▶ **CHALLENGE**:
Can you reproduce the listing below, from the line containing "Image resolution: width=2576 pixels, height=700" up to and including the line containing "PERCENT STYLE is", character for character and with nothing else?

┄┄┄┄┄┄

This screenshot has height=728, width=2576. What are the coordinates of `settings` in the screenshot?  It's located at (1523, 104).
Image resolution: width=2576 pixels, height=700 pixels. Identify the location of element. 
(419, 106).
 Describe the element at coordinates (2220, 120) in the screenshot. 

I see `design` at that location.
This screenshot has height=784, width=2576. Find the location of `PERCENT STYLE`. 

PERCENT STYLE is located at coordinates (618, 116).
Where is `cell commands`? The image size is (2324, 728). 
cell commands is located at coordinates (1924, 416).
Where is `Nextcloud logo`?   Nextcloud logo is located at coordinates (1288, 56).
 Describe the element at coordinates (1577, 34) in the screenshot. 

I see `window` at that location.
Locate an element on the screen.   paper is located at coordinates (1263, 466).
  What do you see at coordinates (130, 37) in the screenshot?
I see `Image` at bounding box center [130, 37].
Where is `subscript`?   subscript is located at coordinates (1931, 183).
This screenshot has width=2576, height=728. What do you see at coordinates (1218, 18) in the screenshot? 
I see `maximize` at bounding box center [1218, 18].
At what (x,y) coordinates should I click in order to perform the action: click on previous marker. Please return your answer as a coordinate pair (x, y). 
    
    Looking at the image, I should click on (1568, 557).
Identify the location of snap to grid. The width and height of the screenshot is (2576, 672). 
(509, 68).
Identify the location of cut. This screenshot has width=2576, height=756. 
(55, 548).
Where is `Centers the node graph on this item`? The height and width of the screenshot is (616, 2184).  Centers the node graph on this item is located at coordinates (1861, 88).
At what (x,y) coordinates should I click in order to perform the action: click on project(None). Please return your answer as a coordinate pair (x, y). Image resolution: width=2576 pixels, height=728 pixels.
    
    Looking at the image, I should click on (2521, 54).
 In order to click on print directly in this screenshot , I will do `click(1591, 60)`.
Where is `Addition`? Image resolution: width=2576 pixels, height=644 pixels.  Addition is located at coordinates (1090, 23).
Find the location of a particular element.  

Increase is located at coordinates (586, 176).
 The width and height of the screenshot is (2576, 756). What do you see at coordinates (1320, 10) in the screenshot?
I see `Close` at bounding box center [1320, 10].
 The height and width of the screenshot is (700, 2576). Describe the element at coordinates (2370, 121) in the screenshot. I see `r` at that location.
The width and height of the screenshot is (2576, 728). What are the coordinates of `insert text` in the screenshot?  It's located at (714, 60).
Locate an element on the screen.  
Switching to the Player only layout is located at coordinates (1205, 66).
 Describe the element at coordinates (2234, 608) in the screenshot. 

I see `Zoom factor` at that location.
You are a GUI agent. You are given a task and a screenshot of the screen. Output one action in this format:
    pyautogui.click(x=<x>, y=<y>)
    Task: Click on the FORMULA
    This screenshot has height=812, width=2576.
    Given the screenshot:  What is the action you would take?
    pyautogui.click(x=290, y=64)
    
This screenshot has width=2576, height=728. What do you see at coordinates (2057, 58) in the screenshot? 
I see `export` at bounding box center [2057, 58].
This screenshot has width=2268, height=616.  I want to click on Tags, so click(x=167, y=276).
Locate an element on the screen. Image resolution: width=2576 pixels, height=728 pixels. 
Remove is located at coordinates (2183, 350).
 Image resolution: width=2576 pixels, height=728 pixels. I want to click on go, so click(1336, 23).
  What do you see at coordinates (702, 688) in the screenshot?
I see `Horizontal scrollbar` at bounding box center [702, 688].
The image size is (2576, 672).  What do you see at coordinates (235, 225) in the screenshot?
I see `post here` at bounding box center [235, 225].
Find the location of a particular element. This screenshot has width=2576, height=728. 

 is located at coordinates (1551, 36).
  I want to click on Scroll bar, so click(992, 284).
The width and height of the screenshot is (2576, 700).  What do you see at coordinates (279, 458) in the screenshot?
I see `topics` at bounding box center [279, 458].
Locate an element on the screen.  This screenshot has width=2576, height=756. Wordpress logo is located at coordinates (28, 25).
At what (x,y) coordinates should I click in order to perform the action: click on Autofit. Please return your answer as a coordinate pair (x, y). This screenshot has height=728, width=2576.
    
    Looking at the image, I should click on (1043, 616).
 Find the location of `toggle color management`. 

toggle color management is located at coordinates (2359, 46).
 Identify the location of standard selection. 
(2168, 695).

┄┄┄┄┄┄

▶ **ANSWER FOR THIS EXERCISE**:
Image resolution: width=2576 pixels, height=700 pixels. Identify the location of element. 
(419, 106).
 Describe the element at coordinates (2220, 120) in the screenshot. 

I see `design` at that location.
This screenshot has height=784, width=2576. Find the location of `PERCENT STYLE`. 

PERCENT STYLE is located at coordinates (618, 116).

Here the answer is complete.